What is a Medical Device?
Under the PMD Act, a medical device is defined in Article 2, Paragraph 4 as instruments, machines, appliances, or materials intended for use in the diagnosis, treatment, or prevention of disease in humans or animals, or intended to affect the structure or function of the body of humans or animals, as designated by Cabinet Order.
The phrase "designated by Cabinet Order" is important: a product does not become a medical device simply because it meets the general description. It must also fall within the categories listed in the Cabinet Order on medical device classifications.
PMD Act Article 2, Paragraph 4 — current text available at e-Gov Law Search (Japanese) and PMDA English translations.
Key elements of the definition
Intended use is central. The same physical product may or may not be a medical device depending on its intended use. A standard pressure cuff used in a hospital is a medical device; the identical product marketed for non-medical monitoring may not be.
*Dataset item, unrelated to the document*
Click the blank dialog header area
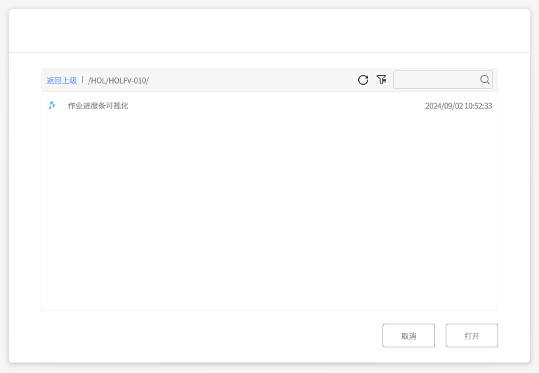 269,30
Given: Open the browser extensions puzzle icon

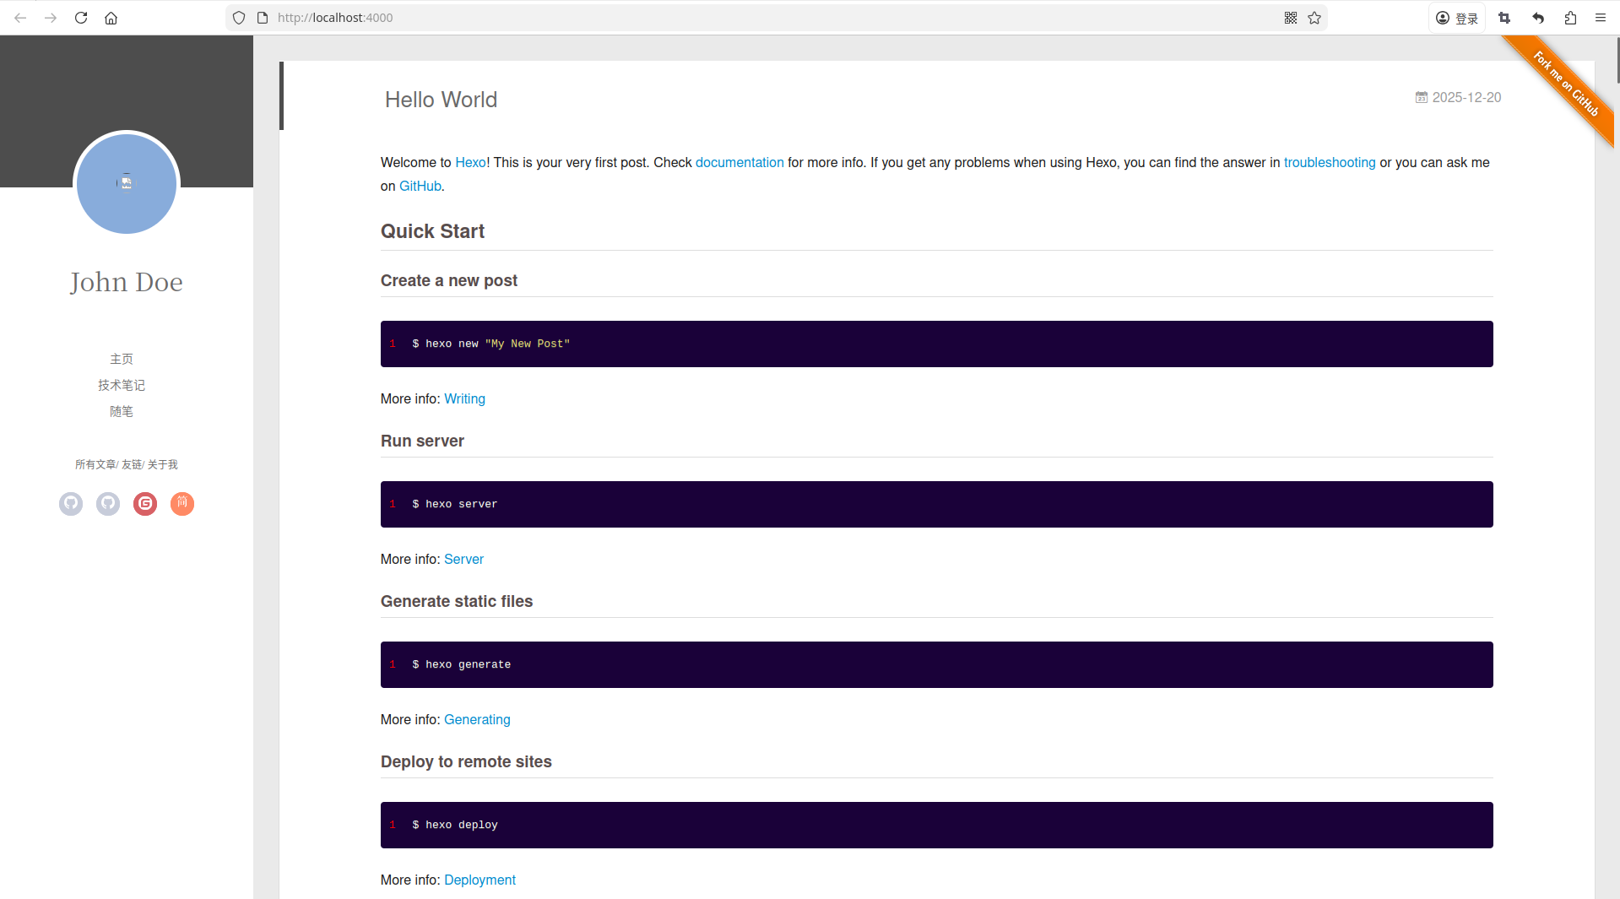Looking at the screenshot, I should pyautogui.click(x=1570, y=18).
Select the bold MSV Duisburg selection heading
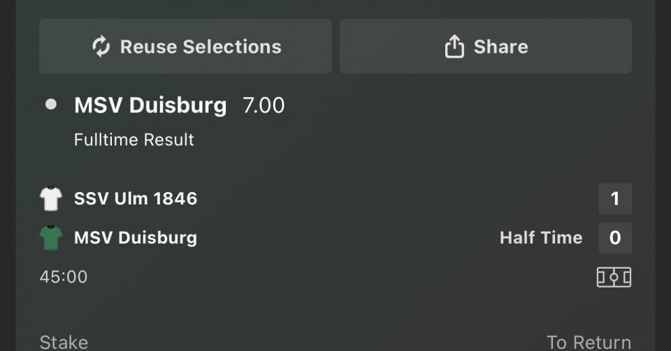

"Designated by Cabinet Order." The Cabinet Order on Medical Devices lists the specific categories of devices subject to PMD Act regulation. If a product type is not listed, it is not regulated as a medical device even if it fits the general description in Article 2.
Animals and humans. Unlike the EU MDR, the PMD Act definition explicitly includes devices intended for veterinary use. Devices exclusively for veterinary use are regulated under the same statute but with some differences in application requirements.
In vitro diagnostics (IVDs)
IVDs are defined separately in Article 2, Paragraph 5 of the PMD Act as instruments, machines, appliances, or materials intended to be used for the diagnosis of disease in humans or animals by testing collected specimens, as designated by Cabinet Order.
IVDs follow the same three-pathway structure (Shonin / Ninsho / Todokede) as other medical devices, but have IVD-specific classification criteria and technical requirements.
Software and SaMD
The 2014 amendments to the PMD Act introduced the concept of Programme Medical Devices (プログラム医療機器) — software that is itself a medical device. This was further clarified by subsequent MHLW notifications. Software that meets the medical device definition (intended use, effect on structure/function, listed in Cabinet Order) is regulated as a medical device and must follow the appropriate pre-market pathway.
Standalone apps and AI-based diagnostic software are the most common examples requiring evaluation under this framework.
Accessories
Accessories to medical devices can themselves be medical devices if they are intended specifically for use with a regulated device and their use affects safety or performance. The MAH should confirm the classification status of accessories separately from the primary device.